Excerpt provided:
----

Hi everyone, I’ve just read this elsewhere & thought I’d post for you to have a read if you’d like to. I related so much & it explained what receiving a cancer diagnosis was like for me & subsequent treatment & thereafter. I’m sure some of you can relate also.
www.cancerpal.co.uk/.../what-it-s-really-like-to-receive-a-cancer-diagnosis
Thanks that's brilliant you do such a great job on this forum you know what to say
Thank you Blackpudding I appreciate your words, I think this comes from having walked the same or similar path.
Nicola
Thanks for posting that Nikki65 for me the words about how mentally exhausting it is to live in a state of perpetual uncertainty and fear really do show how difficult the psychological side of cancer is, even after your first 'all clear'. So glad we have this group for support! Bev x
Thankyou Nikki, when I started reading this I started to think what is going on. You then see the emotional up and downs you experience and I wonder if you ever get over that. I said to my husband recently does the fear ever leave you or do you just learn to live with it better. I am training my thoughts to say you are showing no evidence of disease and that’s great but I think we are easily tipped over if we have any unusual symptoms appear and your thoughts go straight to what if’s. I have had a on and off cough for over a few months now and they have listened to my chest and I’ve had an X-ray showing no infection. I kind of wish it was an infection as I could blame the coughing on that. They said it could be post nasal drip and producing just mucous but as I said we can easily start looking at everything that happens to us with suspicion.
Oh god Jaycee12 I’ve suffered with post nasal drip following covid & most recently a head cold & it’s awful it can go on for what seems like forever! I hope yours clears soon. I sometimes think we’ll all forever be waiting for that mountain lion in the fridge!!

----

Activity 1:
In the forum thread, what did the X-ray show?
Activity 2:
Set down the part of the forum thread between "Oh god Jaycee12" and "in the fridge!!", inclusive, word for word.

Supplied material:

----

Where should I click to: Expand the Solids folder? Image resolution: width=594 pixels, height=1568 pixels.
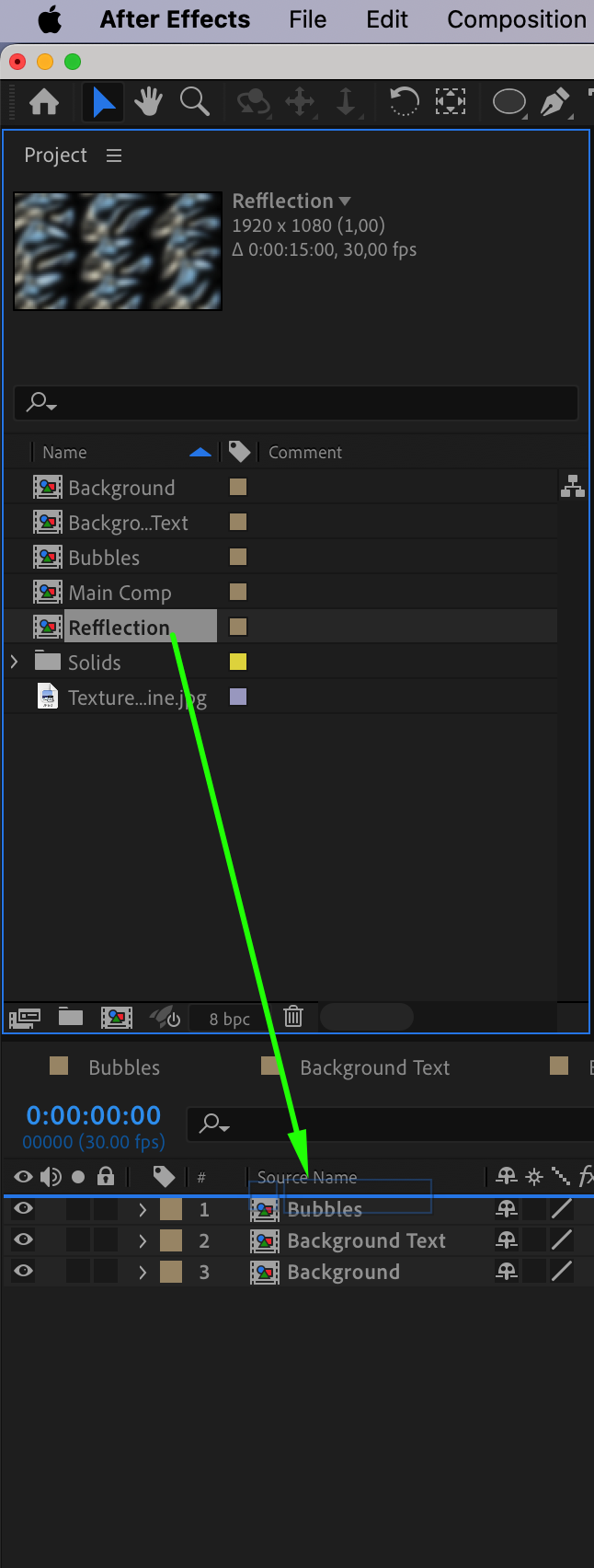[x=14, y=662]
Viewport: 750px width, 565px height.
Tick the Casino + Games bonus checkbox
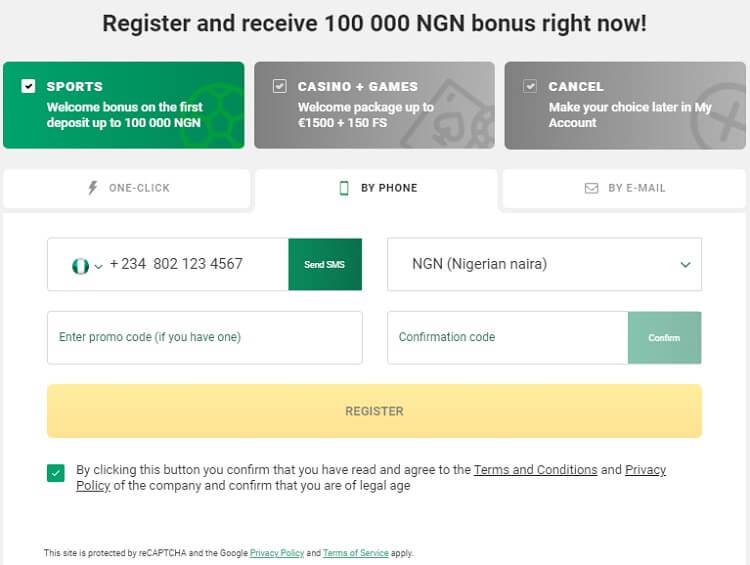click(279, 86)
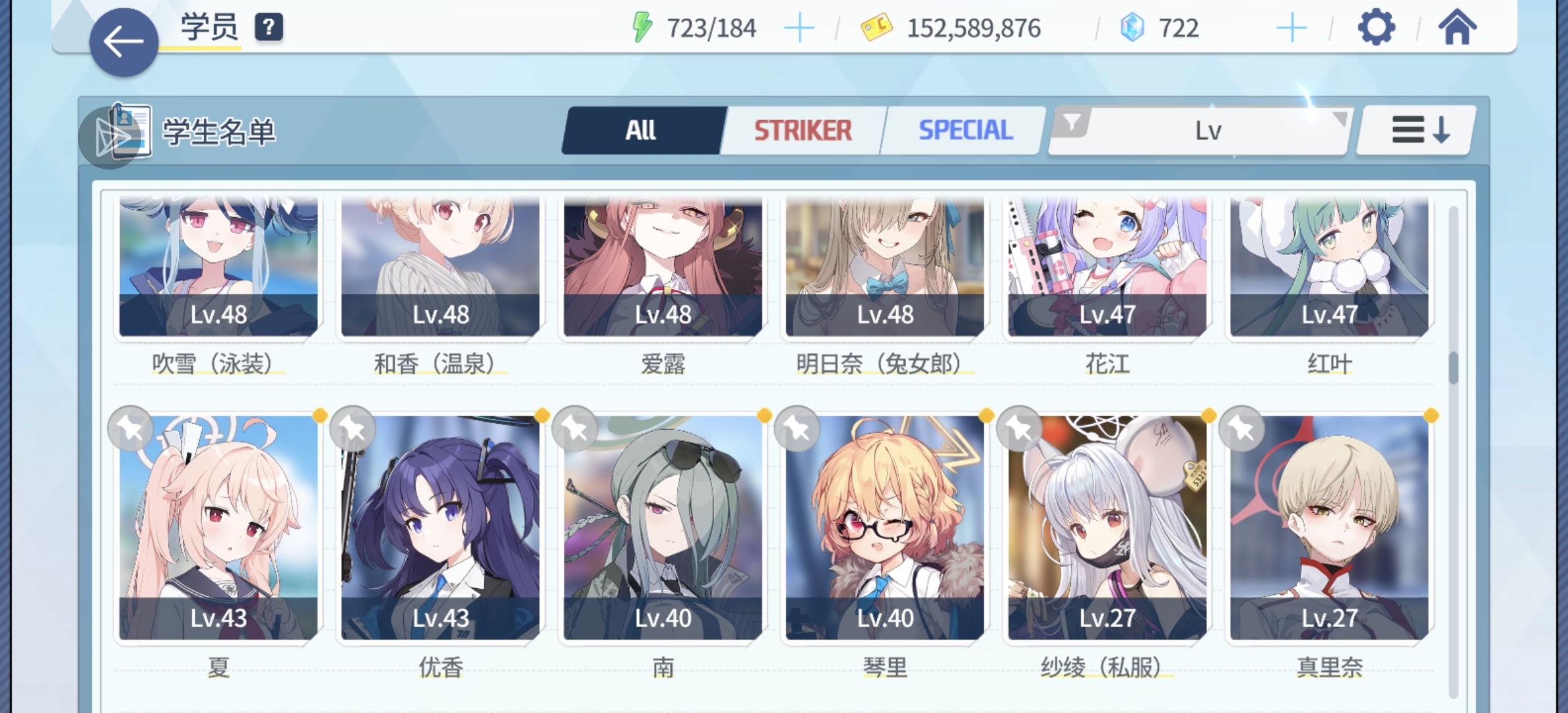Image resolution: width=1568 pixels, height=713 pixels.
Task: Click the gold credit currency icon
Action: pyautogui.click(x=876, y=28)
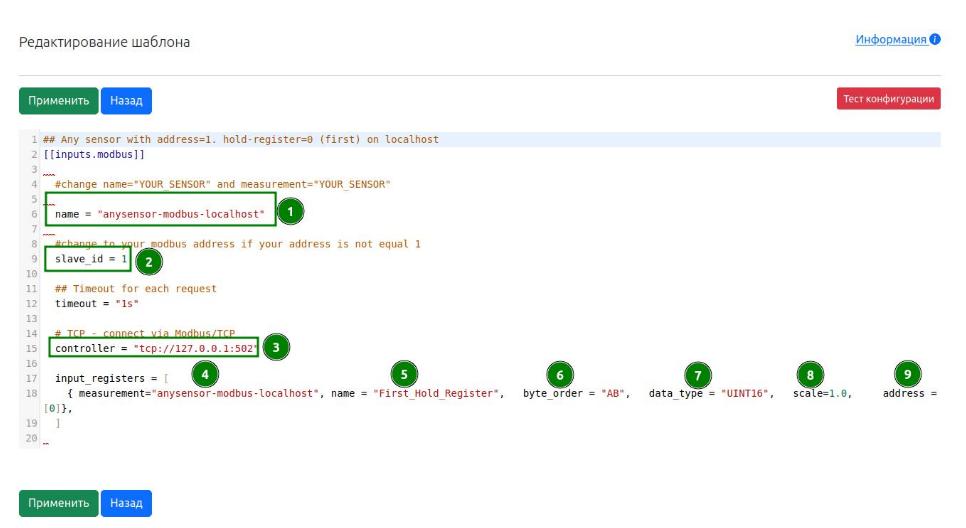This screenshot has height=528, width=966.
Task: Click green marker number 6
Action: tap(560, 375)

----

Task answer 1:
No infection.

Task answer 2:
Oh god Jaycee12 I’ve suffered with post nasal drip following covid & most recently a head cold & it’s awful it can go on for what seems like forever! I hope yours clears soon. I sometimes think we’ll all forever be waiting for that mountain lion in the fridge!!